En cause d’appel, Madame [Y] [O] demande à la cour, notamment de :
« A titre subsidiaire,
JUGER que Madame [O] est fondée à exercer le droit de rétention prévu par l’article 1948 du code civil sur le chien [W] jusqu’au paiement intégral de la créance correspondant aux frais de pension consécutifs au dépôt de ce dernier,
CONDAMNER Madame [E] à payer à Madame [O] la somme de 20.000 euros, ou à tout le moins une somme qui ne saurait être inférieure à 6.500 euros, en remboursement des frais de dépôt, outre la somme de 15 euros par jour à compter de la décision à intervenir,
En tout état de cause,
CONDAMNER Madame [E] à payer à Madame [O] la somme de 10.000 euros à titre de dommages et intérêts pour la réparation de son préjudice moral, »
Au vu de ces éléments, nonobstant les termes de l’article 566 du code de procédure civile, les présentes demandes seront considérées comme nouvelles.
Par conséquent, la cour déclare irrecevable les présentes demandes.
Sur les demandes incidentes de l’intimée,
Madame [G] [E] fait valoir que Madame [Y] [O] a abusé de sa confiance en refusant de lui restituer sa chienne. En outre, elle indique que la présente procédure a été coûteuse eu égard les multiples démarches réalisées.
Sur ce,
En l’espèce, il résulte des pièces que Madame [G] [E] et Madame [Y] [O] étaient amies. Si les relations sont désormais, plus conflictuelles, elles partagent la même vocation, consacrant une grande partie de leur temps pour le bien-être des animaux, notamment des chiens.
S’il n’est pas contestable que Madame [Y] [O] a pris soin de la chienne [W] et qu’un certain attachement a pu se construire au fil du temps, son comportement a nécessairement causé un préjudice à son propriétaire qui a été privé de sa chienne que les premiers juges ont parfaitement évalué à 800 euros.
Par conséquent, le jugement entrepris sera confirmé.
Sur les demandes accessoires,
Madame [Y] [O], partie succombante, sera condamnée aux dépens de première instance et d’appel qui seront recouvrés selon les dispositions de la loi sur l’aide juridictionnelle.

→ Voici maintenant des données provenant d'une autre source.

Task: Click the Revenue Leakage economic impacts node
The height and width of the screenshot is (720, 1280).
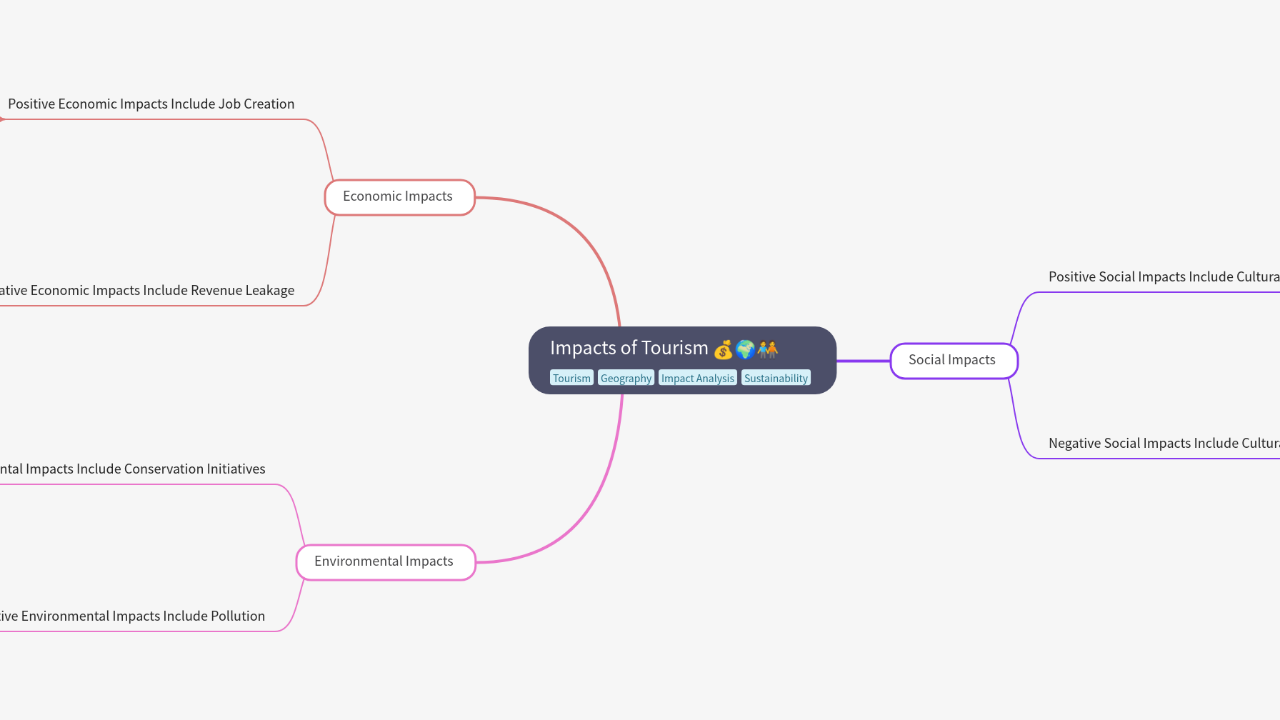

Au regard de la solution du litige, il apparaît équitable de ne pas faire application des dispositions de l’article 700 du code de procédure civile au profit de l’une ou l’autre des parties.
PAR CES MOTIFS
La cour,
DECLARE irrecevable les demandes indemnitaires présentées par Madame [Y] [O] ;
CONFIRME le jugement entrepris en toutes ses dispositions ;
Y ajoutant,
CONDAMNE Madame [Y] [O] à restituer la chienne [W], identifiable par insert n° [Numéro identifiant 2] à Madame [G] [E], sous astreinte de 10 Euros par jour de retard à compter de la signification du présent arrêt pendant un délai de trois mois ;
CONDAMNE Madame [Y] [O] aux dépens de première instance et d’appel qui seront recouvrés selon les dispositions de la loi sur l’aide juridictionnelle ;
DIT n’y avoir lieu à application de l’article 700 du code de procédure civile ;
Le présent arrêt a été signé par Monsieur Patrick CHEVRIER, Président de chambre, et par Falida OMARJEE, greffière à laquelle la minute de la décision a été remise par le magistrat signataire.